Bullet colliding with block problem (conservation of momentum & energy)

[amaryllia]

Homework Statement

An 8.00 g bullet is fired into a 250 g block that is initially at rest at the edge of a table of height 1 m. The bullet remains in the block, and after the impact the block lands 2 m from the bottom of the table. Determine the initial speed of the bullet.

Homework Equations

Conservation of Momentum (for perfectly inelastic conditions)
m1v1(initial) + m2v2 (initial) = (m1+m2)vf
m1 = mass of bullet (.008 kg)
v1 = velocity of bullet
m2 = mass of block (.250 kg)
v2 = velocity of block (0 m/s)
vf = final velocity of block and bullet right after collision

Conservation of Energy
KE + PE (after collision) = KE + PE (on ground), rewritten as:
1/2mvi^2 + mgyi = 1/2mvf^2 + mgyf
m = mass of bullet + block (.258 kg)
vi = initial velocity of bullet + block after collision
g = 9.8 m/s^2
yi = 1 m
vf = 0 m/s
yf = 0 m

The Attempt at a Solution

I think I have this problem solved correctly, but wondered if someone could confirm that for me (those darn even-numbered problems at the back of the book without answers!).

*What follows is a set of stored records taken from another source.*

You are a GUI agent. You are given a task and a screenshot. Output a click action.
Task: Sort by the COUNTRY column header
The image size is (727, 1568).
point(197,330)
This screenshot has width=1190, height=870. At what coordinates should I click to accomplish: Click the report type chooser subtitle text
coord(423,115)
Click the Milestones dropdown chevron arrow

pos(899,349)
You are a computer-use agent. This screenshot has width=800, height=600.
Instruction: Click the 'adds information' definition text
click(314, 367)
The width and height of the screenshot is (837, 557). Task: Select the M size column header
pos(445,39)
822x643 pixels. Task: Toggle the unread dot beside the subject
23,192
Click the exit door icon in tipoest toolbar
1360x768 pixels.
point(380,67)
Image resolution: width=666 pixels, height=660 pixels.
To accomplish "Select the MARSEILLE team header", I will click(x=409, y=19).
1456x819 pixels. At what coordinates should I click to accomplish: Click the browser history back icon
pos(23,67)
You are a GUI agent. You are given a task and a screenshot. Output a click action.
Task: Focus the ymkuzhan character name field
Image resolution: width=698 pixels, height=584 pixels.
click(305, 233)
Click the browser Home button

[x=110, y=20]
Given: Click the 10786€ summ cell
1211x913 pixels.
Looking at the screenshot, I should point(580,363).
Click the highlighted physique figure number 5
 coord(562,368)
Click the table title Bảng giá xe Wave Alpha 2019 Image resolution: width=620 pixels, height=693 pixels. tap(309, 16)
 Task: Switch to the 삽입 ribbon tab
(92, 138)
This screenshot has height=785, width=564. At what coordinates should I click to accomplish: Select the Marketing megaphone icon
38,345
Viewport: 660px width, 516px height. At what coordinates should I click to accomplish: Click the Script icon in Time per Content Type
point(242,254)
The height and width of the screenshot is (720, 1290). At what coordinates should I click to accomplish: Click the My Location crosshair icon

First, I use the conservation of momentum and put in my known values, ending up with:
.008v1 = .258vf

Next, I use the conservation of energy and put in the known values, ending up with 4.427 m/s for the initial velocity of the block and bullet, which si the final velocity in my first equation.

I substitute 4.427 m/s into my first equation and get an answer for the initial speed of the bullet as 142.75 m/s.

 

[ehild]

vf = 0 m/s - this is wrong.

The block+bullet performs projectile motion with horizontal initial velocity. What will be its velocity just before the impact with the ground?

ehild

 

[amaryllia]

I thought that the final velocity for the conservation of energy equation would be 0 m/s because the block had come to rest? There was another example problem in my book with the same situation except the block was on a pendulum and swung upwards to a certain height, and they set the vf there to 0 m/s so I followed that example.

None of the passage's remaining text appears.